As Hua put it in a weekly dialogue journal, the relationship between language and power is “intricate and complicated, in that power determines who has access to what language, and who speaks the so-called ‘inferior’ language. Language serves as a social ladder to some and a stumbling block to others in the globalizing job market.”
Due to the pandemic, Zhang Yihang ’24 and Hua Yuxin ’24 chose to teach online. “The difficulty for online teaching is the technical problems. Several students don’t have access to high-quality earphones, so the background sound in our class is always full of echoes and noises,” Zhang said.
After the fall semester’s training and practice, students have a chance to delve into the area that most interests them through the spring semester’s service project and independent research project. Some students helped to create and revise teaching materials, while others taught online via the Home Classroom Program linking teachers to classrooms in rural areas, and still others served as administrative coordinators for online teaching programs.
Students’ research projects examined a number of different applied linguistics and sociocultural language issues. Hua Yuxin chose to use language as a lens to reflect on privilege. Brack studied how the language level power dynamic changes across the age spectrum - from early childhood learning to geriatric memory care.

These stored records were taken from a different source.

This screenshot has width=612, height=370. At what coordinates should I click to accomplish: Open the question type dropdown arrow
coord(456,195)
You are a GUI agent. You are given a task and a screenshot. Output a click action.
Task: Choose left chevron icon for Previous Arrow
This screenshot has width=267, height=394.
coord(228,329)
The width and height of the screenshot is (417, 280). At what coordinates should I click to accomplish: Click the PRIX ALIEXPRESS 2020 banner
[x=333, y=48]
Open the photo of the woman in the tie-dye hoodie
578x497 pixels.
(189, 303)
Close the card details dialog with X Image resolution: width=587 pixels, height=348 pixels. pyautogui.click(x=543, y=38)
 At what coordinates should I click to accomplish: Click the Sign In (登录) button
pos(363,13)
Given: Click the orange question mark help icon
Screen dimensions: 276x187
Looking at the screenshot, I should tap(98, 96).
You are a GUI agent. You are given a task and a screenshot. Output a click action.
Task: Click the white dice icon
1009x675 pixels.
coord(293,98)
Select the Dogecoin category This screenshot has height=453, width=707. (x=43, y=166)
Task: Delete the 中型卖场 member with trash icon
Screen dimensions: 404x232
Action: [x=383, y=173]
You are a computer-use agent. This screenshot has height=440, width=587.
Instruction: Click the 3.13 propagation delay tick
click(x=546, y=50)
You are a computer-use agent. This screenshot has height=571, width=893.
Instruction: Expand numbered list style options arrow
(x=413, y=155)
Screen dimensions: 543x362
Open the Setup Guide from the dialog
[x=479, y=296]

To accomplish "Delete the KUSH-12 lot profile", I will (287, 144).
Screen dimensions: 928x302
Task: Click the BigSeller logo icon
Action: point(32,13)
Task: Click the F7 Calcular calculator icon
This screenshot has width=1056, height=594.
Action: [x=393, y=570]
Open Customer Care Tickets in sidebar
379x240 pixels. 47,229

Zhang Yihang dug into the linguistic implications of danmu online video comment systems.
Most participants said they believed the course was more than worthwhile as they watched their young students become more confident speaking English, and they themselves gained a more nuanced understanding of the limits and power of language learning. “You come out of the experience with more questions than answers, yet still a better understanding of the situation than before,” Hendler said.